Normal Distribution Calculator
Enter the mean and standard deviation of a normal distribution to evaluate z-scores, densities, cumulative probabilities, and interval probabilities.
Z-score: 1.5000
PDF f(x): 0.129518
CDF F(x): 0.933193
P(0 ≤ X ≤ 1.96): 0.475002
How to Use This Calculator
- Enter the normal distribution parameters μ (mean) and σ (standard deviation).
- Provide a value x to compute its z-score, PDF, and CDF.
- Set interval bounds to calculate the probability that X falls between them.

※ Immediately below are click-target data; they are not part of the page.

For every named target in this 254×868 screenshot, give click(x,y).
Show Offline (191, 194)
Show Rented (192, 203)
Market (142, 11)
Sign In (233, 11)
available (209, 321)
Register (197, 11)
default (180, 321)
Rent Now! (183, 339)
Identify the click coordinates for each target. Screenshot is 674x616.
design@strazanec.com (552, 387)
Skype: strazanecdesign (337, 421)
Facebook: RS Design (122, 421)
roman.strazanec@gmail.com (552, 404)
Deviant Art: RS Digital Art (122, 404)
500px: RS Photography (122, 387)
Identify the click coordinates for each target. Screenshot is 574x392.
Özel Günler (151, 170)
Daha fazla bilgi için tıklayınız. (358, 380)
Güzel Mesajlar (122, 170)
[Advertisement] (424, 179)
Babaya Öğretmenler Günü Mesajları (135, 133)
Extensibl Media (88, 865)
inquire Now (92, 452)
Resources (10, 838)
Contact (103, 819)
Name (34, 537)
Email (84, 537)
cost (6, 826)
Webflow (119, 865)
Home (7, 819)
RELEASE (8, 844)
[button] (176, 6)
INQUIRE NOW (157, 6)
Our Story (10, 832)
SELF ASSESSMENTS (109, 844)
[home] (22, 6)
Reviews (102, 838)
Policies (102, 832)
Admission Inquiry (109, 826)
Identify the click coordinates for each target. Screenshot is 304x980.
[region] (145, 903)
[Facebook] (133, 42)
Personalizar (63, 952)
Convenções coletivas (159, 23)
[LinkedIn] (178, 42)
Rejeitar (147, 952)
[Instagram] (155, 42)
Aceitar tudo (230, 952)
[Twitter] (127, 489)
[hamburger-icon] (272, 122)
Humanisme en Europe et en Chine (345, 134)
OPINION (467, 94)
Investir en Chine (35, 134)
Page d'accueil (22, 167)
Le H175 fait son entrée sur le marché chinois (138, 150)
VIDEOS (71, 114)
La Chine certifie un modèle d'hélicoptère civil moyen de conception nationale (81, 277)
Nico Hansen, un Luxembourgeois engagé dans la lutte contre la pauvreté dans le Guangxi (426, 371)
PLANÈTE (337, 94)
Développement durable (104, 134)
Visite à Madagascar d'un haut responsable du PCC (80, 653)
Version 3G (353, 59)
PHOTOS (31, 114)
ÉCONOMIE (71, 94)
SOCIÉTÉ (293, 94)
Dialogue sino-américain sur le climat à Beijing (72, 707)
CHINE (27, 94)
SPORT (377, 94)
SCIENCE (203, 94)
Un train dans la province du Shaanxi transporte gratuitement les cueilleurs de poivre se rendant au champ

- Interpret the results to understand how observations relate to the distribution.
Formula
f(x) = (1 / (σ√(2π))) · exp(−(x − μ)² / (2σ²))
F(x) = Φ((x − μ) / σ)
Z = (x − μ) / σ
Φ denotes the standard normal cumulative distribution function and is computed via the error function approximation.
Frequently Asked Questions
How do I compute tail probabilities?
Set one bound to the point of interest and the other to a large magnitude (e.g., ±10σ) to approximate tail areas.
Can the standard deviation be zero?
No. σ must be strictly positive; otherwise the distribution degenerates to a single point at μ.
How do I work with the standard normal distribution?
Use μ = 0 and σ = 1 to operate directly on z-scores, which is typical when consulting z-tables.